### WHAT IS NEEDED
Output every entry verbatim.

• • • • •

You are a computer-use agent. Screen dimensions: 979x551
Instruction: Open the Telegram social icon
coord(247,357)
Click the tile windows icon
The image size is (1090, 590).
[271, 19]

• • • • •

### RESPONSE TO THIS EXERCISE
You are a computer-use agent. Screen dimensions: 979x551
Instruction: Open the Telegram social icon
coord(247,357)
Click the tile windows icon
The image size is (1090, 590).
[271, 19]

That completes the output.